Wednesday, March 1, 2023

SECU Board - Coming To Its Senses? Wouldn't Bet On It!

 

State Employees’ Credit Union asks to meet with SEANC

The N.C. State Employees’ Credit Union’s board has asked to meet with officials of the State Employees Association of North Carolina, which has criticized lending policy changes taking effect this week at the second-largest U.S. credit union.

SECU’s board “shares your desire to encourage the financial wellness of current, retired and future state employees,” Chair Chris Ayers said in a Feb. 24 letter to SEANC Chair Martha Fowler. She had asked the credit union to rescind its plans for “tier-based lending” starting March 1 after hearing from former SECU CEO Jim Blaine, who criticizes the changes as negatively affecting most members.

SEANC officials plan to meet with credit union leaders once a date can be found to accommodate association members, who live all over the state, spokesperson Jonathan Owens says.

SECU has historically charged its 2.6 million members the same interest rate on loans, irrespective of their financial status. New policy involves some members paying as much as five percentage points more for some loans. Other members will be eligible for lower interest rates.

Blaine and Mike Lord, the two CEOs at SECU between 1979 and 2021, oppose tiered lending because they say 60% of 1.18 million SECU borrowers would be classified by rating agencies as having lesser credit scores than “A” and “B” customers. They presumably would pay higher rates on loans under the new policy.

In his letter to SEANC, Ayers says 68% of current and retired state employees “would have qualified for better interest rates if tier-based lending were in place.” The credit union did not respond to a request for additional information on Ayers’ estimate. Ayers is the executive director of the N.C. Public Staff, which advocates for customers on rate cases at the N.C. Utilities Commission.

SECU, which has $50 billion in assets, is the only major U.S. lender that has not used tier lending as a core strategy. It says the new policy will make its loans more competitive with rivals.

 

The SECU Board - Missing The Point - People Helping People In North Carolina

 To: SECU Board of Directors


Dear Chairman Ayers,

Well Mr. Ayers! See that you and the SECU Board have gone ahead and done the the dirty deed! Sure you're proud of risk based lending...add it to your resumes, so North Carolinians won't forget you.

 Many members believe you and the SECU Board of Directors are missing the point, that you simply don't understand "There Is A Difference" at SECU. Here's a member letter on the negative impact of risk-based lending on the members of SECU.  

You received this letter  5 months ago - have you read it?

 

From: Kirby Parrish <kparrish@nc.rr.com> Subject: Policy Changes
Date: October 20, 2022 at 11:11:54 AM EDT To: cayers13@hotmail.com

Cc: admin@ncsecu.org, jim.hayes74@ncsecu.org

Dear Chairman Ayers,
I would like to tell you a brief, true story but would begin by giving you a short introduction.
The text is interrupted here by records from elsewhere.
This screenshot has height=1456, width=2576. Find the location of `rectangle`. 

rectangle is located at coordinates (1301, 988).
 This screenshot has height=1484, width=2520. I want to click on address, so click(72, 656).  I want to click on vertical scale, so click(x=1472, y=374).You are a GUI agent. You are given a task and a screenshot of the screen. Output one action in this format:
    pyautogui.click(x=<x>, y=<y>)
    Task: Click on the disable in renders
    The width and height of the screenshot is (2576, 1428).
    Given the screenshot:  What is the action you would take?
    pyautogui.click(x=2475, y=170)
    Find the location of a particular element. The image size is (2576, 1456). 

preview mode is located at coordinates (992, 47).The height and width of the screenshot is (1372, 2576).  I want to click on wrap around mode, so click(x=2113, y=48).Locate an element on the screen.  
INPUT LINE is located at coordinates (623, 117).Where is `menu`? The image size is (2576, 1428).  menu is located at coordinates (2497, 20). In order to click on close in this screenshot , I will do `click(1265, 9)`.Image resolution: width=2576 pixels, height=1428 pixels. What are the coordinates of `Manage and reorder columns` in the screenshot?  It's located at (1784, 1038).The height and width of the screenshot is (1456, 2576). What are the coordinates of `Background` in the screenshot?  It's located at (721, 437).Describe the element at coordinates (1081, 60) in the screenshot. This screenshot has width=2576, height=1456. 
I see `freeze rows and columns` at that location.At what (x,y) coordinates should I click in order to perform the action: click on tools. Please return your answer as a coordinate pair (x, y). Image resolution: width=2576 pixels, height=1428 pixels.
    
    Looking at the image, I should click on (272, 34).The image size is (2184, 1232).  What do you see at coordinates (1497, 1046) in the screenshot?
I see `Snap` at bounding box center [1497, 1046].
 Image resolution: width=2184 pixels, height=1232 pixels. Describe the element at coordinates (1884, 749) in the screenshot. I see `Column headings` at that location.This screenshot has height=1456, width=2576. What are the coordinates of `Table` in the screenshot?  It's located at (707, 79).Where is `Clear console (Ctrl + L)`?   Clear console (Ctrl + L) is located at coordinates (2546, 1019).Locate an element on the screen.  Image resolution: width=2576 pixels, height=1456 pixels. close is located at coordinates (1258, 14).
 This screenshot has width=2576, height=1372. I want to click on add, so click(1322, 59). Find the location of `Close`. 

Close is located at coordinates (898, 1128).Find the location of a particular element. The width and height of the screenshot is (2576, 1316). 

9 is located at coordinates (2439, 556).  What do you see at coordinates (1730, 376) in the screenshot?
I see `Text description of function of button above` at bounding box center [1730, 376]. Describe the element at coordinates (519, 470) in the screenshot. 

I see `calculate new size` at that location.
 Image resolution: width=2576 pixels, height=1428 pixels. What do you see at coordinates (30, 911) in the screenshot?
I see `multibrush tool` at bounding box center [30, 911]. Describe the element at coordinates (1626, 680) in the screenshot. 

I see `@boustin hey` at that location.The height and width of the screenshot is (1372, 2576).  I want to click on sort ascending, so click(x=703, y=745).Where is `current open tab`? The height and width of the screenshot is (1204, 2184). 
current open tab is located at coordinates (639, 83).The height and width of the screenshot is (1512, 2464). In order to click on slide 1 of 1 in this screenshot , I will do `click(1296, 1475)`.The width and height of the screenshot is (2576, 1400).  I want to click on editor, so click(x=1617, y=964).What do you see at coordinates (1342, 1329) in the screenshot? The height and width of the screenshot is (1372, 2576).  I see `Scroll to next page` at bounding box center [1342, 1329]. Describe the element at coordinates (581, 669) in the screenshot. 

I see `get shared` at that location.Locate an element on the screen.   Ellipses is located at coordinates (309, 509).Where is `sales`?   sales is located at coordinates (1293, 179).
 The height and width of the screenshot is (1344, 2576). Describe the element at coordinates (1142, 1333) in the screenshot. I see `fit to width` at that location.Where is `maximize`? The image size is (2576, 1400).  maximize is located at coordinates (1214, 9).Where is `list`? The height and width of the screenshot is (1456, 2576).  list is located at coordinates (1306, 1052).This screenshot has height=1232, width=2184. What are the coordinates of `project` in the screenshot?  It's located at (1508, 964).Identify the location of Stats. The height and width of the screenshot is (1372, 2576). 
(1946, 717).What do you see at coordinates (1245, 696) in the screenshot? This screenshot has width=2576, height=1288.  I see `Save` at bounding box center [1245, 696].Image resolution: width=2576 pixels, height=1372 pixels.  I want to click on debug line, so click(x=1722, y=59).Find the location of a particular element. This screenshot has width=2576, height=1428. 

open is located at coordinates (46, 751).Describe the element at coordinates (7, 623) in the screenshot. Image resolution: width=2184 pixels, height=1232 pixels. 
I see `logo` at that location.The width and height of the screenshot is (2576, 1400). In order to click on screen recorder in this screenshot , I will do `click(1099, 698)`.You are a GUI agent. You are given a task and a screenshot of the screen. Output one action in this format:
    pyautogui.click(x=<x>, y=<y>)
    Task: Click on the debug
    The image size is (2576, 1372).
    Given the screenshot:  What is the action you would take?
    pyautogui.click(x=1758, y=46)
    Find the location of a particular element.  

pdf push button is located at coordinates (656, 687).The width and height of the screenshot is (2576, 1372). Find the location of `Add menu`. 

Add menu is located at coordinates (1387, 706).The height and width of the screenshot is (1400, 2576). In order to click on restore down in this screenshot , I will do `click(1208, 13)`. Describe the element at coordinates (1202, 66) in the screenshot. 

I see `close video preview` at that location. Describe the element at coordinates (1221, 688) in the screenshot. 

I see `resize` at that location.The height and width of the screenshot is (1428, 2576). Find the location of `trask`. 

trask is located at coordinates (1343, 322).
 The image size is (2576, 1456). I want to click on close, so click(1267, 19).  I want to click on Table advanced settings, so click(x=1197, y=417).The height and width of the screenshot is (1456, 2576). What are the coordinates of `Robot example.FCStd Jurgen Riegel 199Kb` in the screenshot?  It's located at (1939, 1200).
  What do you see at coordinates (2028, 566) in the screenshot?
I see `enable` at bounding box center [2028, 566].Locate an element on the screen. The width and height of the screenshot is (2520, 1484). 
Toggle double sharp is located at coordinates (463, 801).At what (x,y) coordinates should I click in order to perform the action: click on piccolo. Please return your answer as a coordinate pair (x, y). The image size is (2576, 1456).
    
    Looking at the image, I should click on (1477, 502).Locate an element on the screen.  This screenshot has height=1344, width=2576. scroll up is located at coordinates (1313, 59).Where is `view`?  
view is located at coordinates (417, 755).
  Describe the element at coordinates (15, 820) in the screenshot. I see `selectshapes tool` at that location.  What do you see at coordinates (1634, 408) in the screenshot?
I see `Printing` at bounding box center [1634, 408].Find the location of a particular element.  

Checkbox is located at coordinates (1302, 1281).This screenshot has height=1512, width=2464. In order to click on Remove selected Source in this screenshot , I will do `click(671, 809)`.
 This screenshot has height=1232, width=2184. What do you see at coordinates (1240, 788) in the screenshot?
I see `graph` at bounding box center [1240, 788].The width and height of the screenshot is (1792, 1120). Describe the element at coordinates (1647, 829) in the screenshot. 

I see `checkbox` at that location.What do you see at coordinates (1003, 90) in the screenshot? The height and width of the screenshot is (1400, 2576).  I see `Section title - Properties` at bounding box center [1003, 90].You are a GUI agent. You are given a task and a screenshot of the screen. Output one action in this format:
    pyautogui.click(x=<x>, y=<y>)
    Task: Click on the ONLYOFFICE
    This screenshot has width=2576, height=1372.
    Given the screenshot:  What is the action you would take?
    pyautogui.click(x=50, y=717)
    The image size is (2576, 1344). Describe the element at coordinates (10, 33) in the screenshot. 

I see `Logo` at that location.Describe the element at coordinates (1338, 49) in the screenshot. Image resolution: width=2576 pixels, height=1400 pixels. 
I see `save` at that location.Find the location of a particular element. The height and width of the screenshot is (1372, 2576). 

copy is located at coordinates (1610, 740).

I am recently retired from SECU. I started off as a part time teller, then loan officer, branch manager and eventually district manager finishing an almost 39 year career as a Senior Vice President, all spent in the branch. As I told someone recently I bleed branch. I think I can make the case that a career spent in service to SECU members and staff is a life well led.

I am concerned about the new direction of SECU in some areas. When I was in the branch everything we did...everything, was centered on helping members, from the teller line to the loan office we worked hard to enhance the member experience, streamline it when needed and be attentive to member needs. It was pretty simple, do the right thing for the members, period. One of our greatest strengths as an organization was our local relationship with members, it fed our growth. Not for growth's sake but because we were doing the right thing. Not necessarily the thing that produced the most income but the right thing. I understand math, SECU must stay financially sound to be able to continue to serve members (and we always have), but not to the extent we harm certain members. I see that we have tiptoed past that line with some newer policies such as risk based lending and raising fees.

I would like to tell you one story from my personal experience that may help you understand what we do for members and what I fear we may be losing. This story involves a member when I was the manager of the Garner branch. Mr. Ratliff was an older gentleman I helped on a regular basis. He was soft-spoken, humble, sincere - he literally came in with his hat in his hand. Just a sweet man right off the cover of the Saturday Evening Post. He would come in every month or two to get a small loan of $100 or $150 for something he really needed. I always helped him and we always got paid. But while he was soft-spoken, he was also hard of hearing even with his hearing aids so I would close my door when he came in because I would have to raise my voice to speak to him.